Step 5: Execute and print results for each query type

CombinedFieldQuery Results:

Score: 0.98660445, Author: J.K. Rowling, Title: Harry Potter and the Philosopher’s Stone, Description: A young wizard embarks on a magical journey. Score: 0.8499142, Author: C.S. Lewis, Title: The Chronicles of Narnia: The Lion, the Witch, and the Wardrobe, Description: A fantasy series about a magical land filled with adventure.

        System.out.println("### CombinedFieldQuery Results:");
        printResults(searcher, combinedFieldQuery);

BooleanQuery Results:

Score: 1.0287321, Author: J.K. Rowling, Title: Harry Potter and the Philosopher’s Stone, Description: A young wizard embarks on a magical journey. Score: 0.9480082, Author: C.S. Lewis, Title: The Chronicles of Narnia: The Lion, the Witch, and the Wardrobe, Description: A fantasy series about a magical land filled with adventure.

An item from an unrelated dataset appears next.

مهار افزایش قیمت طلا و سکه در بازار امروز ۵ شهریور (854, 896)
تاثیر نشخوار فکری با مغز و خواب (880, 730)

        System.out.println("\n### BooleanQuery Results:");
        printResults(searcher, boolQuery);

DocCombinedFieldQuery Results:

Score: 0.98660445, Author: J.K. Rowling, Title: Harry Potter and the Philosopher’s Stone, Description: A young wizard embarks on a magical journey. Score: 0.8499142, Author: C.S. Lewis, Title: The Chronicles of Narnia: The Lion, the Witch, and the Wardrobe, Description: A fantasy series about a magical land filled with adventure.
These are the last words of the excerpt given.